I’m almost ashamed to say it, but a lot more effort went into building that than really shows. Regardless, it’s been invaluable in testing and evaluating the board’s functionality.

Triggering is managed by a pair of magnets (with opposite outward-facing poles) embedded in a wooden disc, mounted in the collet of a spindle motor. The spindle motor is powered by a 48V 600W supply, with variable RPM managed via PWM.

The results:

The blue trace is taken from the gate of the right-side IGBT, with the yellow taken from the ‘negative’ terminal of the corresponding coil (with respect to ground). 191.5Hz works out to 11,490 RPM. Plenty.

And then there’s the other end of the spectrum:

This is roughly 525 RPM, and it’s where the limitations of my benchtop supply become painfully apparent. It’s a 0-15V 3A supply, here set to 14.6V. Current draw was sufficient to load it down to around 10 Volts – with the loading of the second coil causing some stepping in the blue waveform. Despite all this, and the pitiful 30V counter-EMF on the coils, the plugs kept firing away happily, with sharp blue sparks.

Unfortunately, despite this hugely successful outcome, there’s still a lot more testing left to do. With an appropriate trigger wheel, I’m extremely confident I could bolt this into any CB77, do some minor tuning, and be on my way. But for how long? That’s another question entirely.

While I feel I’ve provided adequate heat-sinking, and while the IGBTs remained at room temperature throughout all stages of testing; it is an air cooled motor with almost zero airflow under the points cover. Without some real-world testing and abuse, there’s really no telling what conditions will be faced. The good news is that there’s some precedent, with the max operating temp of the Hall latches and IGBTs exceeding that of the FR4 PCB, of which many other ignition conversion PCBs are made.

As for what’s next, I need to revise or eliminate the aforementioned non-functional features, further clean up the board routing, have a proper trigger wheel machined to mount on the original points cam, and do some real-world testing (volunteers?).

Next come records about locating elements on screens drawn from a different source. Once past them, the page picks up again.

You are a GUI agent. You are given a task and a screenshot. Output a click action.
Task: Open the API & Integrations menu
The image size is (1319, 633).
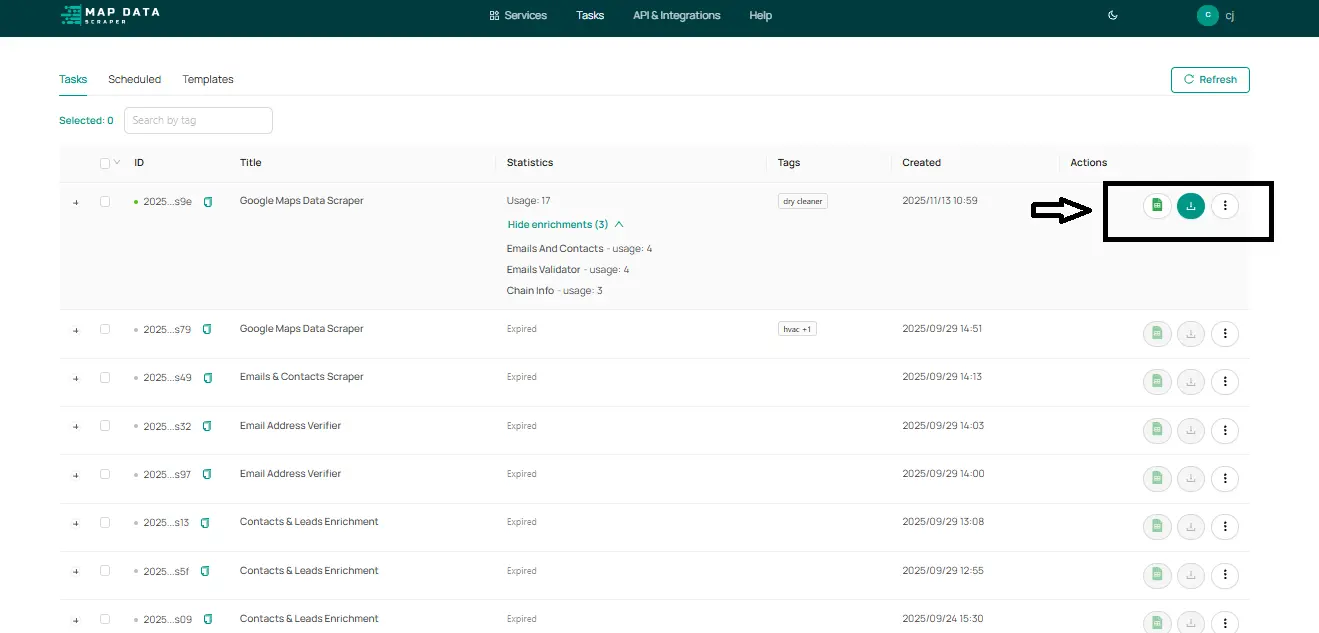point(676,15)
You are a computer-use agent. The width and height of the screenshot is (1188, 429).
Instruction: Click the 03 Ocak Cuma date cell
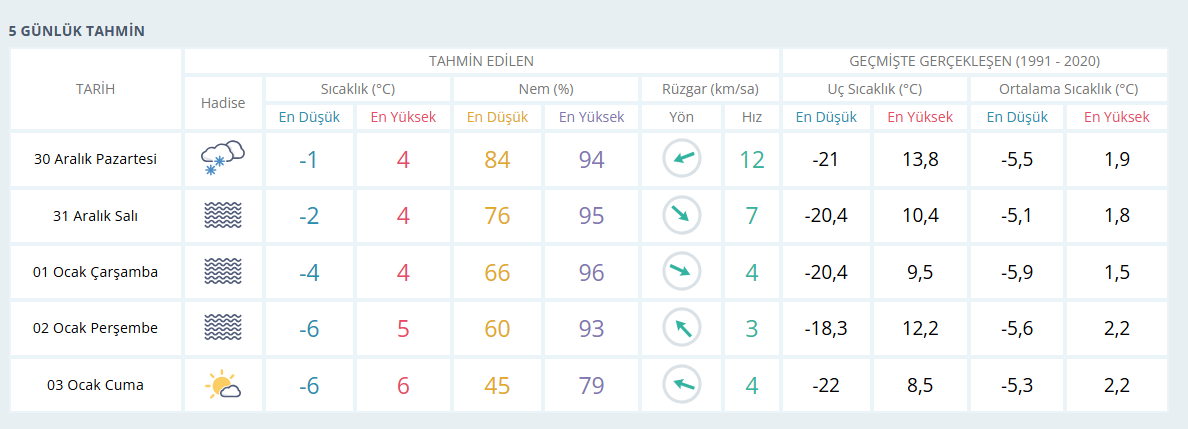[96, 385]
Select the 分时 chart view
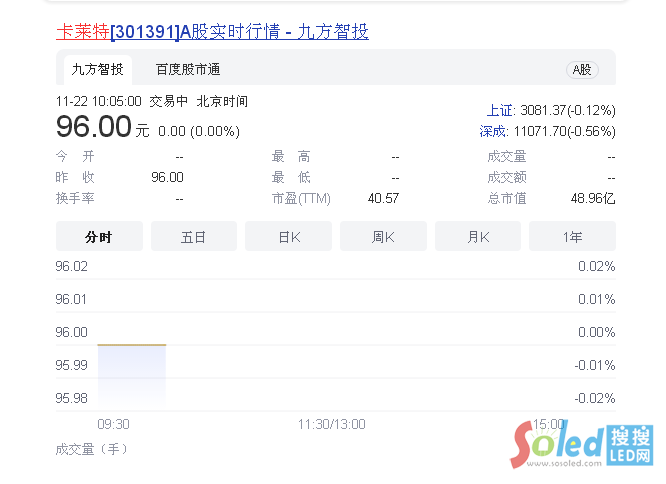Screen dimensions: 666x484 (x=98, y=237)
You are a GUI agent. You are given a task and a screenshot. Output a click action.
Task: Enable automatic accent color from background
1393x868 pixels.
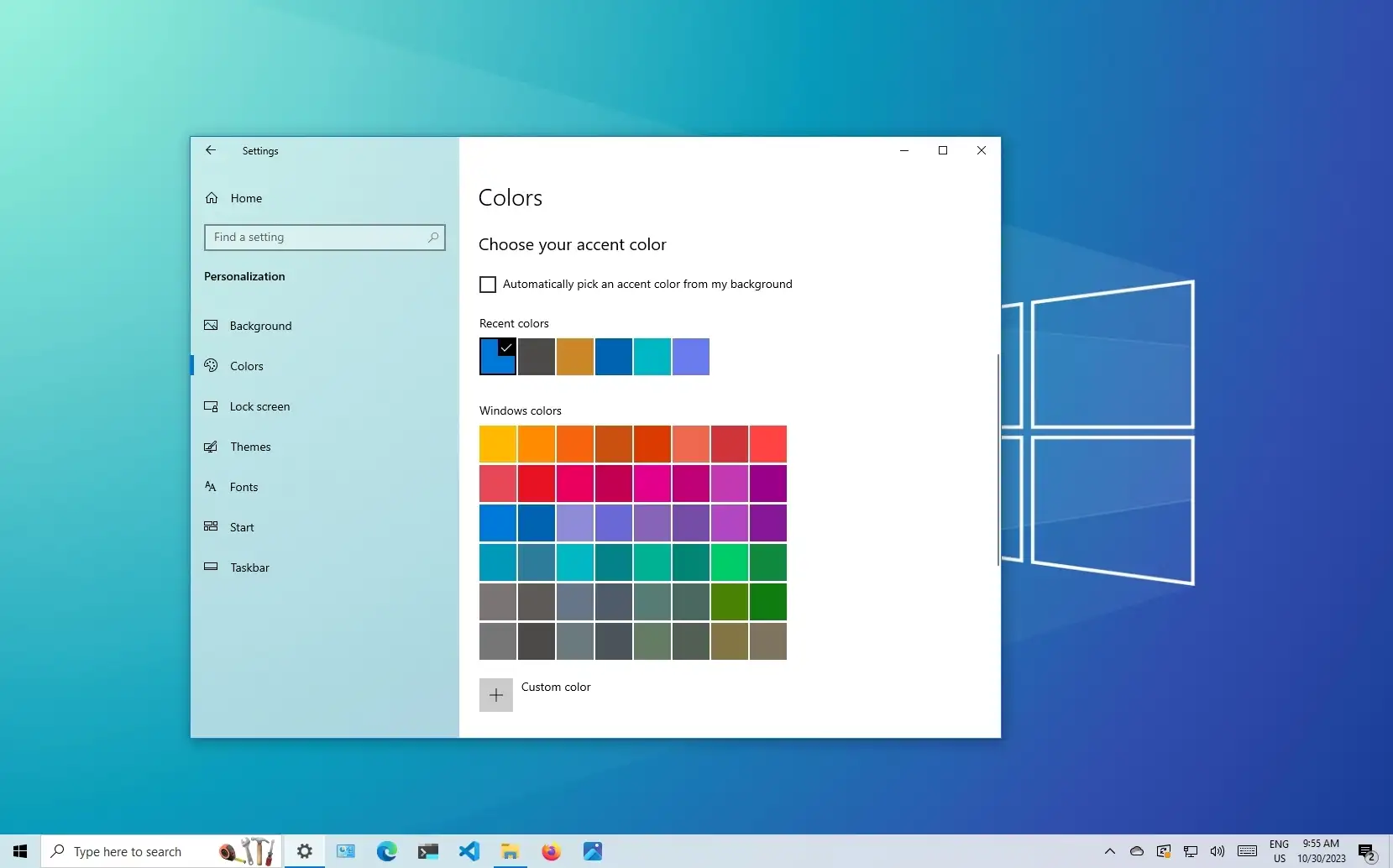[488, 284]

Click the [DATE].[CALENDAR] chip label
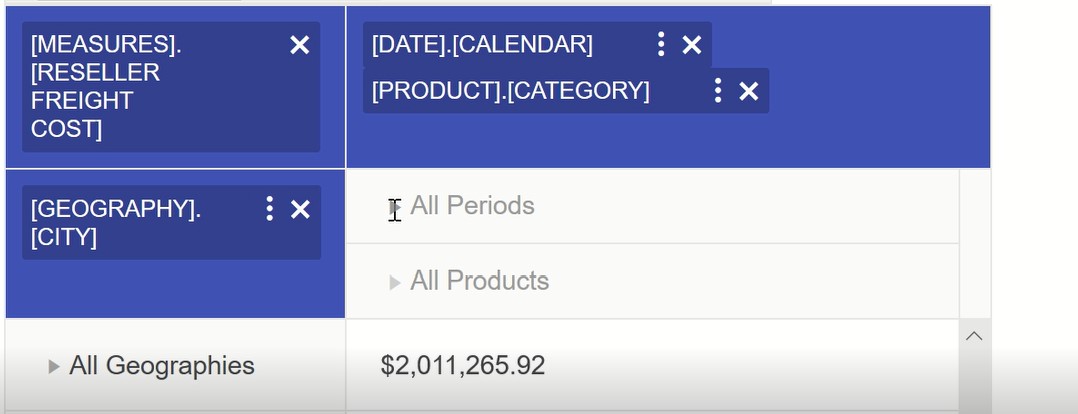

Once the design is finished and tested, I will be releasing everything I have – completely open source (as is everything I’ll ever post to this blog). If anyone is interested in the eagle files prior to that, just hit me up and I’ll happily share (but don’t expect a lot of sense, cleanliness, or support).

3 Responses

  1. Peter Koster

    Great project. I have a 74 CB360 and thinking of converting it to electronic ignition. I would rather go DIY instead of Pamco. I would like to use a micro controller and provide some tunable parameters through software like advance, dwell, max RPM, etc. I’m an Electical Engineer so doing the SW and electronics is within my scope. Doing the mechanical is more of a stretch for me. No machine shop to work in.

    Good luck with this. I’ll be watching and please keep me posted on progress or if you have any need for input.


    April 21, 2015 at 5:21 pm

  2. Hello,

    I would very much like to talk to you about your ignition, options and how I can contribute to the project. Please get back to me so we can discuss it. If for some reason you have decided to move on any information you would like to publish about your bold would help a lot.


    April 21, 2015 at 10:08 pm

    • Hello indeed! While this project is still very ‘active’ in my world, life’s other demands have made progress slower than I would like. I have the initial release of the simple version of my CB77 ignition up on GitHub. Feel free to fork and do with it as you see fit. Whatever you end up doing, I hope you consider releasing your designs open source!